Chris: Lucas has moved on to other things, but I hope the BBC people involved will be able to contribute. I'll try to ping them

Jake: Who'd like to get together next week and get started with a browser receiving multicast?

<ghenry> Sounds good.

Jake: I've posted Linux Chromium binaries. I'd like to get it into other browsers though. There are sources linked in the Charter, I can share the link

<jholland> https://github.com/GrumpyOldTroll/chromium_fork

Jake: It takes about 6 or 8 hours to build

<ghenry> What type of machine is that on?

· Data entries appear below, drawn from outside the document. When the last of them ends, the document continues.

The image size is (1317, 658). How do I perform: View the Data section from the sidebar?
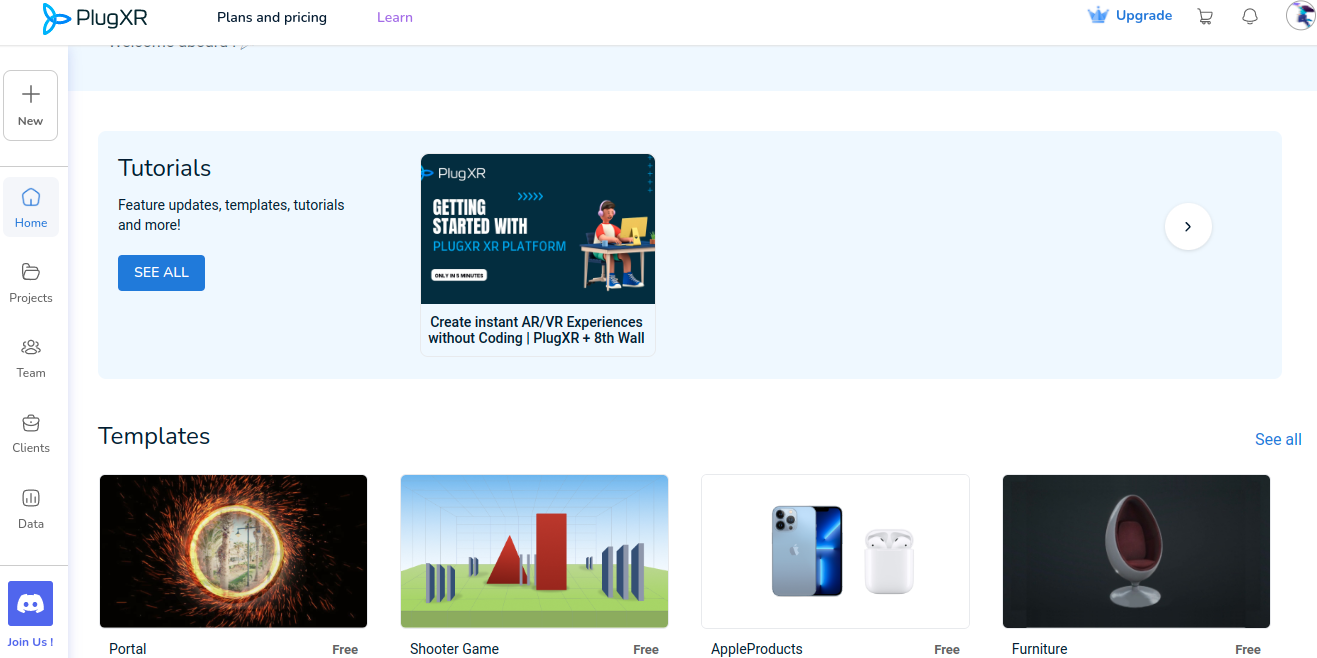click(31, 508)
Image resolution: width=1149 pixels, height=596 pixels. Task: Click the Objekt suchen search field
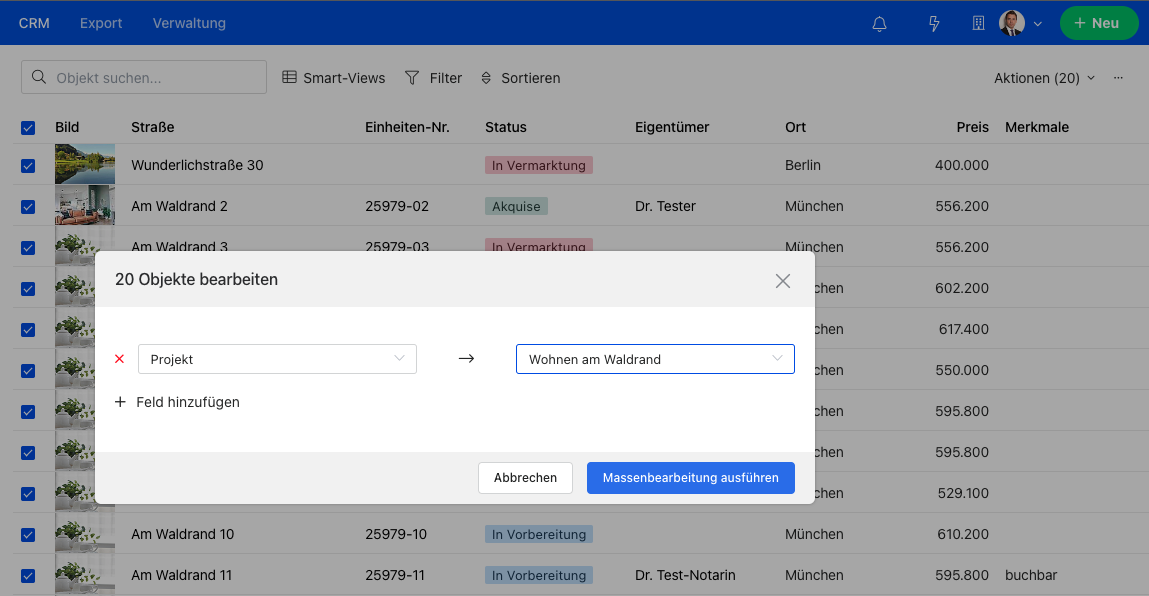[x=144, y=78]
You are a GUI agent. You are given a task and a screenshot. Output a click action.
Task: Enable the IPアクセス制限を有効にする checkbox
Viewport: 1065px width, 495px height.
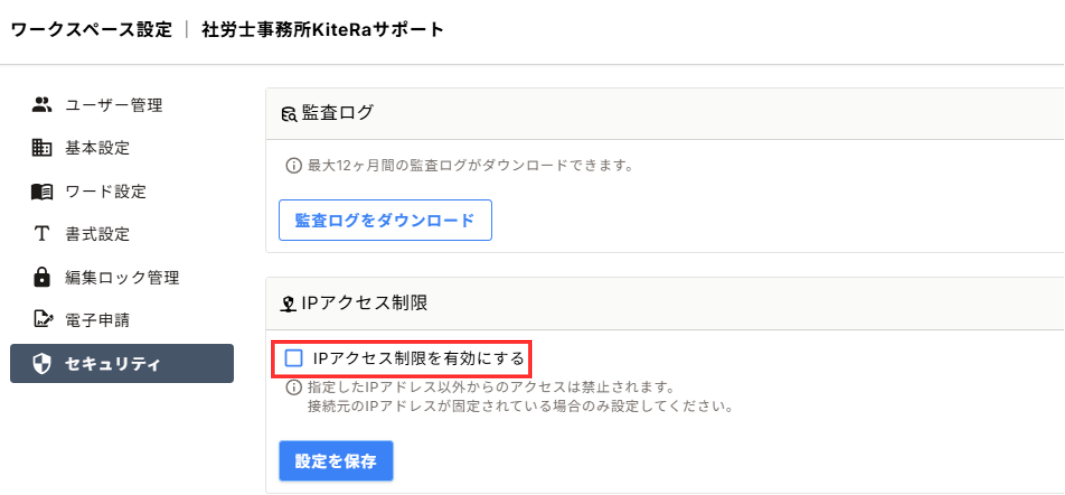point(294,357)
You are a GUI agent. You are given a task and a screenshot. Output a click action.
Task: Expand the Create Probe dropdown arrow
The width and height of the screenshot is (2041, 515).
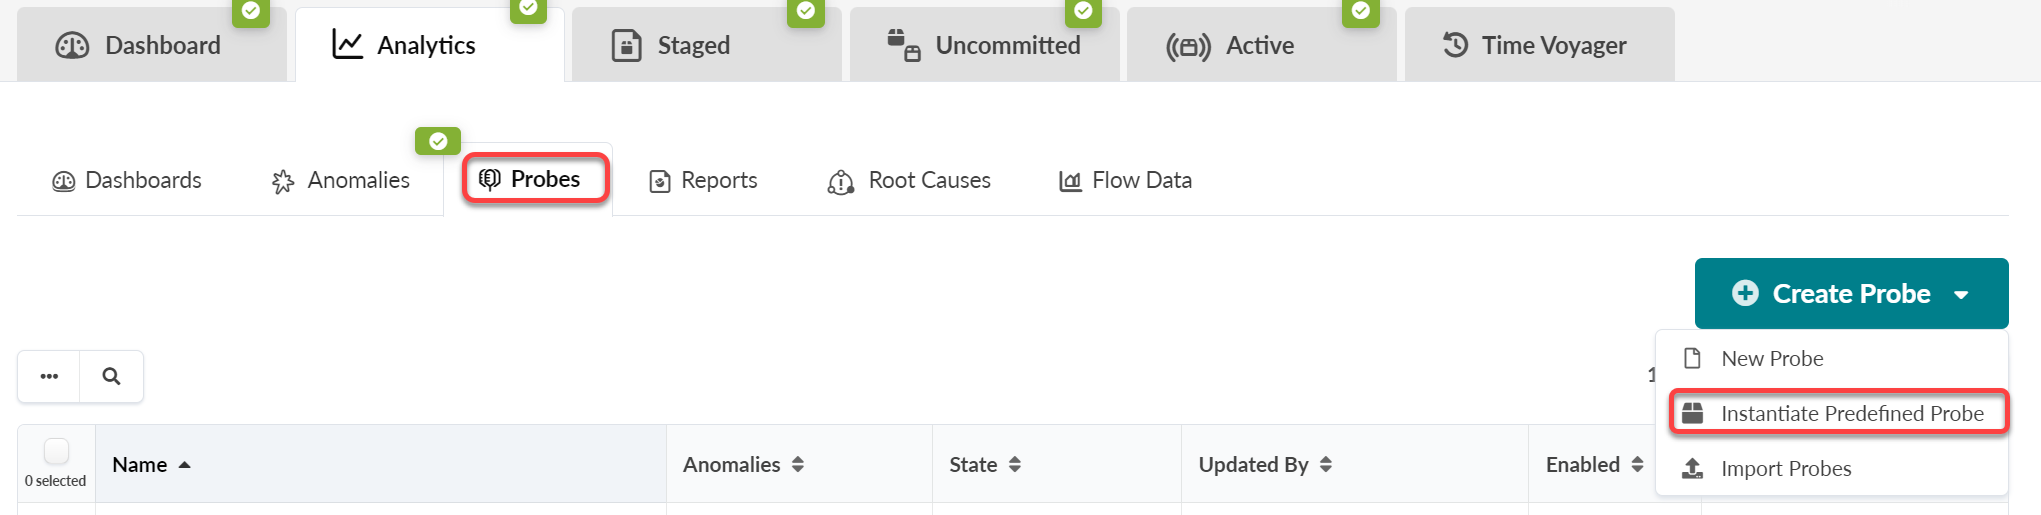(1961, 295)
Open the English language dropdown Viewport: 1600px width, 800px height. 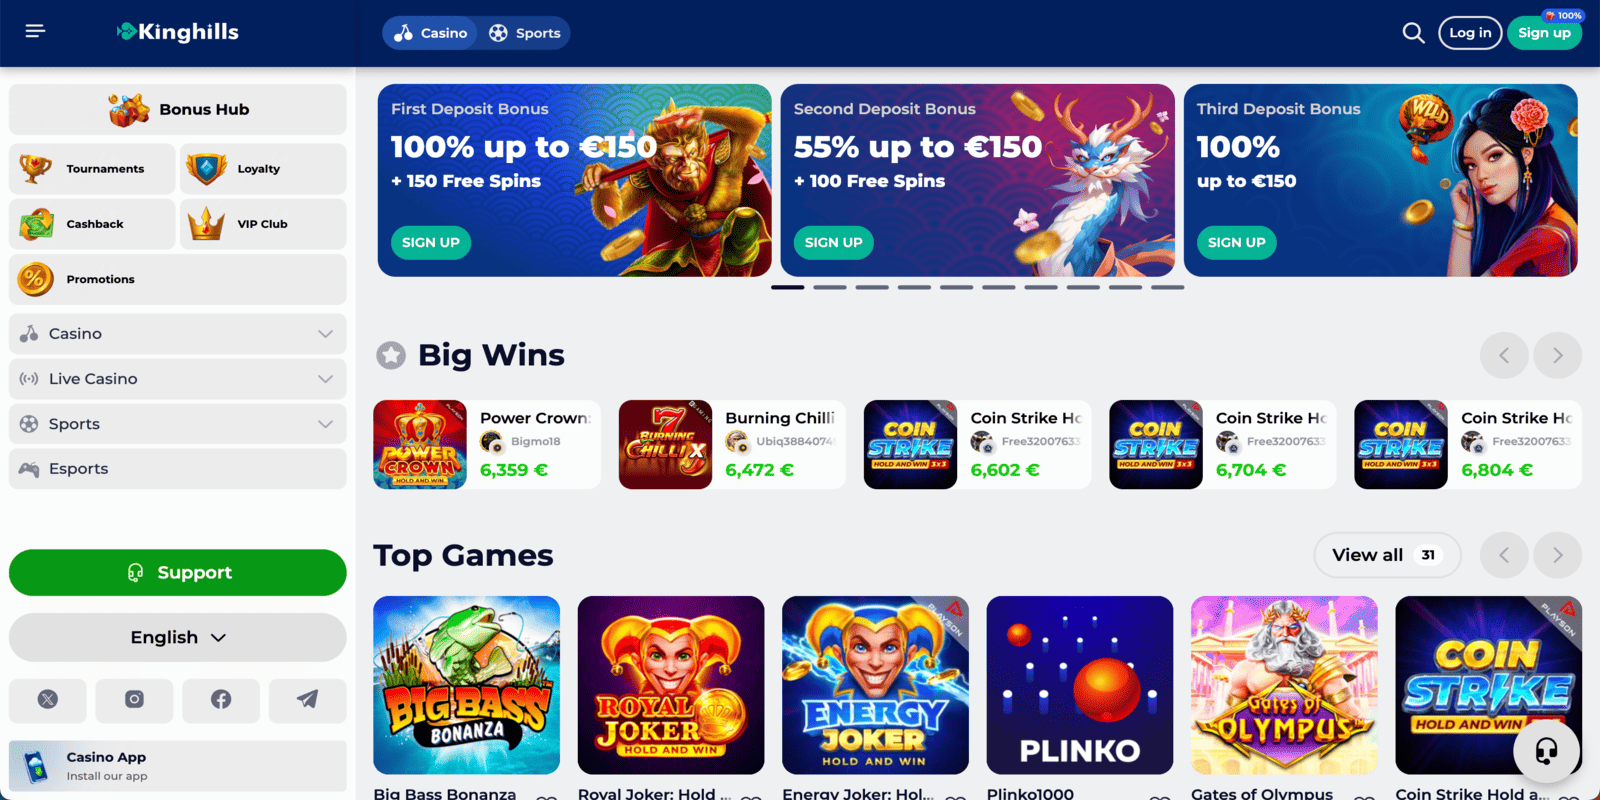point(178,637)
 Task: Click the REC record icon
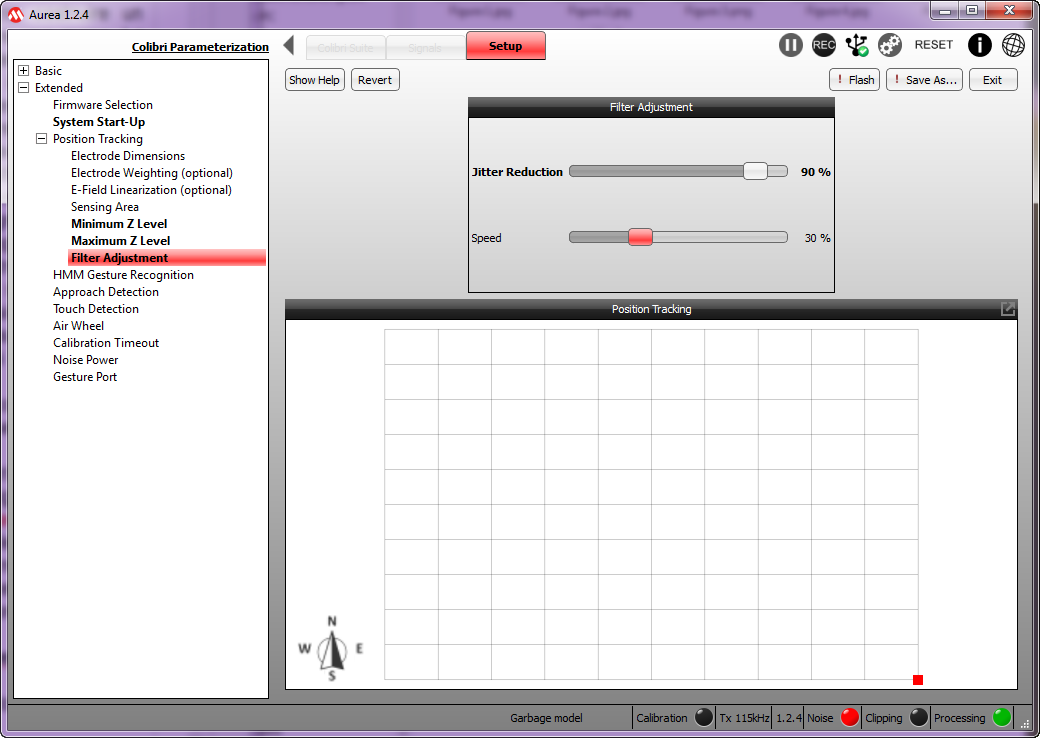pyautogui.click(x=824, y=45)
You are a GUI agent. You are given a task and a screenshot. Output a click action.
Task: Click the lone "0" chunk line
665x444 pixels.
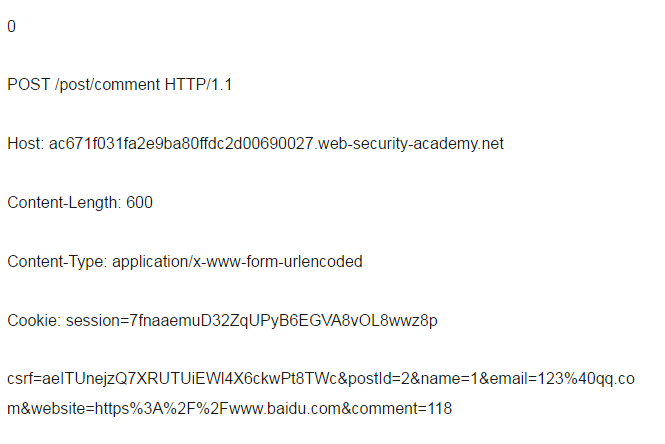click(x=11, y=26)
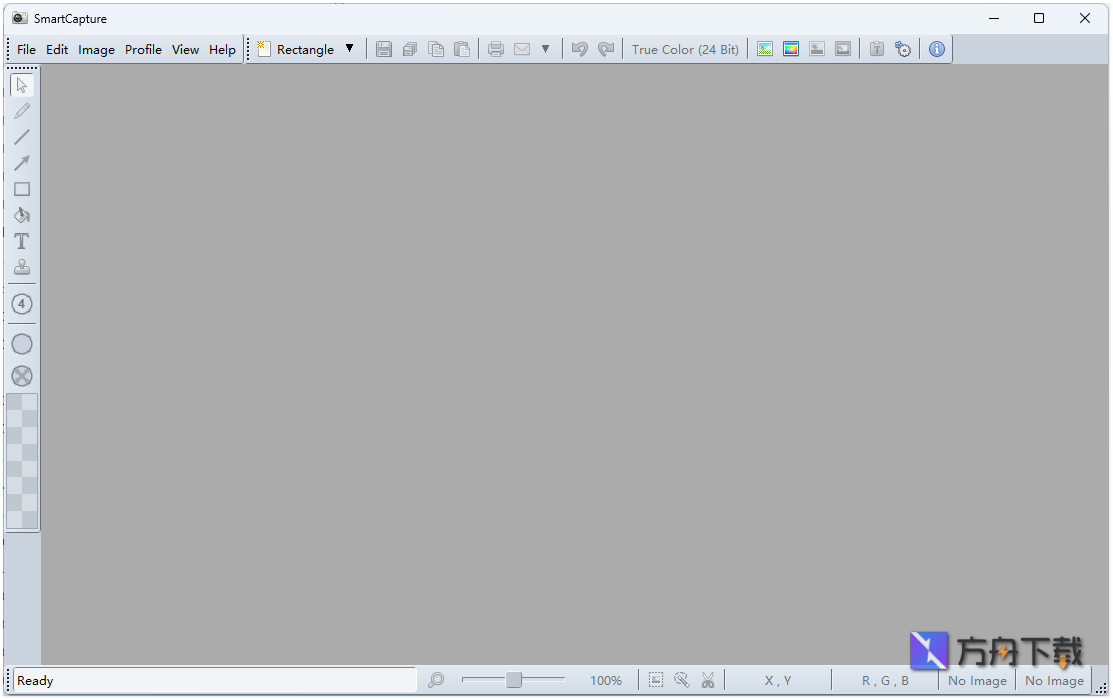This screenshot has height=700, width=1113.
Task: Select the Text tool
Action: pos(22,241)
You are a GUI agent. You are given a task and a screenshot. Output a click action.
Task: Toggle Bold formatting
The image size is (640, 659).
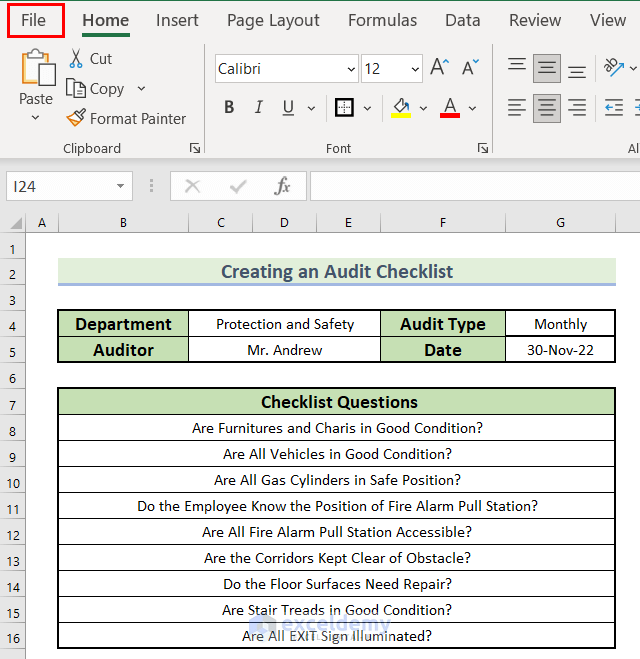(229, 108)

Jake: I have a nightly build that uses the latest Chromium dev version and applies the multicast patch
… So the idea would be to go through the steps to get it set up. There's some publicly available traffic we can use, video streams accessible through relays that Juniper have set up.
… There are resources such as a Python script that sends traffic on your own LAN and receive in the browser
… As we get the authentication set up, we'd get that integrated into the demo
… There's an implementation in AMBI, needs enabling via a flag
… It's a starting point for exploration, so the next meeting would be a walkthrough of getting that running

<krose> If my schedule works out, I'll be there

<krose> I don't think you should schedule around me, however

Jake: I'll go ahead and schedule that

Brett: Between now and then, I'll look at the charter to see what I can contribute

Jake: Some other people have joined the group but aren't here now

<jholland> https://www.w3.org/community/multicast/

Jake: Here's the mailing list link: https://lists.w3.org/Archives/Public/public-multicast/

Jake: Thanks everyone for joining. Let's use the mailing list to continue discussion. See you next time!

[adjourned]

Minutes manually created (not a transcript), formatted by scribe.perl version 136 (Thu May 27 13:50:24 2021 UTC).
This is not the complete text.